Stored records:
╭──

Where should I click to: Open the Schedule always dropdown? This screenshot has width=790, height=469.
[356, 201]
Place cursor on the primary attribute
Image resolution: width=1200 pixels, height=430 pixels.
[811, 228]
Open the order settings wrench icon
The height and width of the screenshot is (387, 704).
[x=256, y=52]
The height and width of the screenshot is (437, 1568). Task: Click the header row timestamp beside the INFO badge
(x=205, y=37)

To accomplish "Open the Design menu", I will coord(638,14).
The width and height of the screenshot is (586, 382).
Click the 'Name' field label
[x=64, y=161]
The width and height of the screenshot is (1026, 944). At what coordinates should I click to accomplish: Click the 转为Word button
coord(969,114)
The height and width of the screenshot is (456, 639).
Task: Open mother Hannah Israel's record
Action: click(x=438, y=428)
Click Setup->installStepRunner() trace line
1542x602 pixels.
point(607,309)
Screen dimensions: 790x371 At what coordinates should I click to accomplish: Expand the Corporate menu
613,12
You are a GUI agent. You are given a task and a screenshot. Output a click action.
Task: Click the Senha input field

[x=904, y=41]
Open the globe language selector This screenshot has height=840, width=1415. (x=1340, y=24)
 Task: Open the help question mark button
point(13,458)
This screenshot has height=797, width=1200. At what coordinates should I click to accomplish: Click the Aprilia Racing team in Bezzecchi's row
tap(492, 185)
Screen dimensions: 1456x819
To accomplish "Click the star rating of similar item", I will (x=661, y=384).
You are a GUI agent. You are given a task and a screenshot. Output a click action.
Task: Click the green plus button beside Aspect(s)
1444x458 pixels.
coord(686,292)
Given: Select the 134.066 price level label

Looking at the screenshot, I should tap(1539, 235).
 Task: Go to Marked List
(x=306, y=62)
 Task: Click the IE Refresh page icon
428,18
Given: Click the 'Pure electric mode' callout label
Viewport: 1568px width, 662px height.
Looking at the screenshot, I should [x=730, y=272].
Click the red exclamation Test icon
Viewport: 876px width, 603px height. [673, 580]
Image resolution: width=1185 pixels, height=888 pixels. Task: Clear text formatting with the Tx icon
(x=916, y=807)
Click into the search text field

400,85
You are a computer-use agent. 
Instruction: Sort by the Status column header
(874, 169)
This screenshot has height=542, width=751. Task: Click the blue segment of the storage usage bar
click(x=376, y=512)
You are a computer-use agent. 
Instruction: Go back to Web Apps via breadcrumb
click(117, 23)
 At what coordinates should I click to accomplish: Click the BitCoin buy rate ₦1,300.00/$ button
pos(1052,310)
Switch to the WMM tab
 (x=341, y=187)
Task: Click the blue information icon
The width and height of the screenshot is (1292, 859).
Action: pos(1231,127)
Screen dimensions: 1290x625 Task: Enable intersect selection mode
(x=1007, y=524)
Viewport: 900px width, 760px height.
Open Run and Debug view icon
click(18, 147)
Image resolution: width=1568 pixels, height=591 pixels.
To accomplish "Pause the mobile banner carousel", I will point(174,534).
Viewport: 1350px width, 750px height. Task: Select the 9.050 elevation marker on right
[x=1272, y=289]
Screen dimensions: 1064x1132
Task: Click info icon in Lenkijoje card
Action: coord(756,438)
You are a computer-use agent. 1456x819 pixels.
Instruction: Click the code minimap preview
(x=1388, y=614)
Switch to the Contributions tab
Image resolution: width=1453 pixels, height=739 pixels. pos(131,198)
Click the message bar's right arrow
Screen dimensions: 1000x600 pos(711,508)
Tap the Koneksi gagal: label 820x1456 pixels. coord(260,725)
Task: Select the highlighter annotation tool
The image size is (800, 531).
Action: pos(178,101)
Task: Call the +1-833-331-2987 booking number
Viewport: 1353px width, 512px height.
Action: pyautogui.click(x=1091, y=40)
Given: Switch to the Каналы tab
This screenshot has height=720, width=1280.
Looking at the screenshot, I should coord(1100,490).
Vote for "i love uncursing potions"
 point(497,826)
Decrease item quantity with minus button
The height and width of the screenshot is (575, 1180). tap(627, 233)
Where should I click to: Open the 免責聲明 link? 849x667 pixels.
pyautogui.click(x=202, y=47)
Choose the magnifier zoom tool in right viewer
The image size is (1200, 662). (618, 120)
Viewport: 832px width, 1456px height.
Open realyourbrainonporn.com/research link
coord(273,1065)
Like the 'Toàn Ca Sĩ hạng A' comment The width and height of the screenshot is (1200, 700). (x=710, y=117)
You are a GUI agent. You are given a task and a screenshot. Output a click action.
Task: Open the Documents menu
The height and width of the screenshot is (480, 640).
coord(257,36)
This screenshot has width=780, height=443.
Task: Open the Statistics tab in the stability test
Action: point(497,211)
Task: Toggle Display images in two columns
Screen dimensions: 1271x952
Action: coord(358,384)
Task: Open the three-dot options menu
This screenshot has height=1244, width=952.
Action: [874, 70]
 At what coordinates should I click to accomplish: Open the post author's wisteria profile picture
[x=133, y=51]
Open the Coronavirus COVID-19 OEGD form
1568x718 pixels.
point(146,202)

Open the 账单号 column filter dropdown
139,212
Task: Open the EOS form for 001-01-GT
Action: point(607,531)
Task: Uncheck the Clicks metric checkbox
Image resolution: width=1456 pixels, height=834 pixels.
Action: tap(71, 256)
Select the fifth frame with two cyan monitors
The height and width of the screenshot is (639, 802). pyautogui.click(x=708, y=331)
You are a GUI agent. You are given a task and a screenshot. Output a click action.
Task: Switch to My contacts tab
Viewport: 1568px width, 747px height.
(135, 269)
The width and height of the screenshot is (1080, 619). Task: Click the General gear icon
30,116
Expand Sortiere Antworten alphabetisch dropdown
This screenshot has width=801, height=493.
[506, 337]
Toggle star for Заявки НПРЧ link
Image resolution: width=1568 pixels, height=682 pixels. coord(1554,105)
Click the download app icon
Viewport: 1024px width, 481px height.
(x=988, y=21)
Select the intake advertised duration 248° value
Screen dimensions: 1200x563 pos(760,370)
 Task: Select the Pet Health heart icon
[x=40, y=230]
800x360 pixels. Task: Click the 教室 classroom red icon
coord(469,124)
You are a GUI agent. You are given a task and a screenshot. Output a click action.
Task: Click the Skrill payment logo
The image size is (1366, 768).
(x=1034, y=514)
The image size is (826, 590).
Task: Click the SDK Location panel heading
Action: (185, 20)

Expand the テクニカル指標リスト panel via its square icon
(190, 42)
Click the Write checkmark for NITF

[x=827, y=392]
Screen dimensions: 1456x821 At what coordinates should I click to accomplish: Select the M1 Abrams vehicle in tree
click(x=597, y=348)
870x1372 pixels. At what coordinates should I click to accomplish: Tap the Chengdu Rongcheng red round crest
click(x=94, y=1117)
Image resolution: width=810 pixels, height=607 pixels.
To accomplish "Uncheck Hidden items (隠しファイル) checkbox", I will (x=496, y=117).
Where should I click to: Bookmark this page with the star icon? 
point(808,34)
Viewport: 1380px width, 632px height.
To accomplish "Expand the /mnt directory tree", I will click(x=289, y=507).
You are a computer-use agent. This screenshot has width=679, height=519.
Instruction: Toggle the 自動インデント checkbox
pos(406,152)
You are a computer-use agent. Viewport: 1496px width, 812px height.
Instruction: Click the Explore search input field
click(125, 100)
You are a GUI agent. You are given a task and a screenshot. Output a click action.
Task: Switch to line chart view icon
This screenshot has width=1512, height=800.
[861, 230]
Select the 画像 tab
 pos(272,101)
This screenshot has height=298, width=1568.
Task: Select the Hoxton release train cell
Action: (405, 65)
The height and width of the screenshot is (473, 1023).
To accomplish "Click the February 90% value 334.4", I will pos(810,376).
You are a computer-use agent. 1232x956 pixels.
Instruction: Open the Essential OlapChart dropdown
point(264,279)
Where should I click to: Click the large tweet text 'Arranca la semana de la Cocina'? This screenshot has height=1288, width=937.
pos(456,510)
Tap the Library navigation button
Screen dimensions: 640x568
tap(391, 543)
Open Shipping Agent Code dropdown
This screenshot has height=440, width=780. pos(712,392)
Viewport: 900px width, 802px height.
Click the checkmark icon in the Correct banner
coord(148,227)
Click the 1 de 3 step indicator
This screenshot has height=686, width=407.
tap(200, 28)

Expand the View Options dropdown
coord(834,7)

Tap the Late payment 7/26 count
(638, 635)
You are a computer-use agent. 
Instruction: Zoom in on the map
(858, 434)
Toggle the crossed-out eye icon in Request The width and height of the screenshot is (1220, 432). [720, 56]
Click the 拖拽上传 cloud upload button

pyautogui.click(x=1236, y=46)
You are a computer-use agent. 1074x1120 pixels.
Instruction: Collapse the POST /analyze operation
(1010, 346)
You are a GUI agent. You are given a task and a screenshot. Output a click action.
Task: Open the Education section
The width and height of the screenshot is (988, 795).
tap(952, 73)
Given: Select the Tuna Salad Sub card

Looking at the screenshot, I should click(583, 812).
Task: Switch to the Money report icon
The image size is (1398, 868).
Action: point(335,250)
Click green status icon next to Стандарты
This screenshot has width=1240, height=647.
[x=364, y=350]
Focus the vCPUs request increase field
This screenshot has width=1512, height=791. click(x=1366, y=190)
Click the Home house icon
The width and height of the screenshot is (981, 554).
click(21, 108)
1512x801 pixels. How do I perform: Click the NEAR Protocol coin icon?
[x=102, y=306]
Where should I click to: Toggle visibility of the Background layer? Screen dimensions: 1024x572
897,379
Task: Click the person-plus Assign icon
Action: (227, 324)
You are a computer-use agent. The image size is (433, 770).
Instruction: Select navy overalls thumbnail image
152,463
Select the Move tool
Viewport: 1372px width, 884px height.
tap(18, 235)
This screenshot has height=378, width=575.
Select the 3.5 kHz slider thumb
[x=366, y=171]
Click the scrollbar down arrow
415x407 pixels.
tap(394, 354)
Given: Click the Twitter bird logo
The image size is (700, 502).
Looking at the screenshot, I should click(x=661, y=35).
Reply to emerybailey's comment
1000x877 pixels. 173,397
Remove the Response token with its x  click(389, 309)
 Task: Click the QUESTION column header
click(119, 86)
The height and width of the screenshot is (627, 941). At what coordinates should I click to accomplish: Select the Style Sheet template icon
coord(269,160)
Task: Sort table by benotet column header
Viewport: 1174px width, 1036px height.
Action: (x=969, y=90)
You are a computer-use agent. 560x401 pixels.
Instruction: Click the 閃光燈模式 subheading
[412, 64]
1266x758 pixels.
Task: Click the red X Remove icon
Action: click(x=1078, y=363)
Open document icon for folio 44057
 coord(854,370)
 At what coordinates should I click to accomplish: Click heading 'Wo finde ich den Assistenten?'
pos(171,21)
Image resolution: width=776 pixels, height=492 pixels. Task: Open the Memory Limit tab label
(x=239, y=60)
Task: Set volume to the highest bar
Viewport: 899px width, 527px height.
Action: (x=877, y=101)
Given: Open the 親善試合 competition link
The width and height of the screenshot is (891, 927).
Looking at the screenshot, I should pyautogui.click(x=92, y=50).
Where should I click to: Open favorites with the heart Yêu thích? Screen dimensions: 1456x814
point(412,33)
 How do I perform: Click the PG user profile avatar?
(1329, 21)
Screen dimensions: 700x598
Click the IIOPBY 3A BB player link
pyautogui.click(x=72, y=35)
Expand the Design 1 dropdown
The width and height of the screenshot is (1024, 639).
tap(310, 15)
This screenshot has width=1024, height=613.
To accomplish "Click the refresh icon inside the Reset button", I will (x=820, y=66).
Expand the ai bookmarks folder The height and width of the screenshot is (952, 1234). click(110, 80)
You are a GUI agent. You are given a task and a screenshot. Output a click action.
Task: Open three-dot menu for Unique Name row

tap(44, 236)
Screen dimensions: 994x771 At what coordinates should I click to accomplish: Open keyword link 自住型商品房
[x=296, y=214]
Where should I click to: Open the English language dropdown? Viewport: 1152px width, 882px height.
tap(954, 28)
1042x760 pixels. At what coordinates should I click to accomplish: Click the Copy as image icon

╰──

● TASK ITEM: Reproduce verbatim the lines above, from the line with "Task: Open the Education section" through the line with "Click the Home house icon".

● ANSWER TO THE PROBLEM:
Task: Open the Education section
The width and height of the screenshot is (988, 795).
tap(952, 73)
Given: Select the Tuna Salad Sub card

Looking at the screenshot, I should click(583, 812).
Task: Switch to the Money report icon
The image size is (1398, 868).
Action: point(335,250)
Click green status icon next to Стандарты
This screenshot has width=1240, height=647.
[x=364, y=350]
Focus the vCPUs request increase field
This screenshot has width=1512, height=791. click(x=1366, y=190)
Click the Home house icon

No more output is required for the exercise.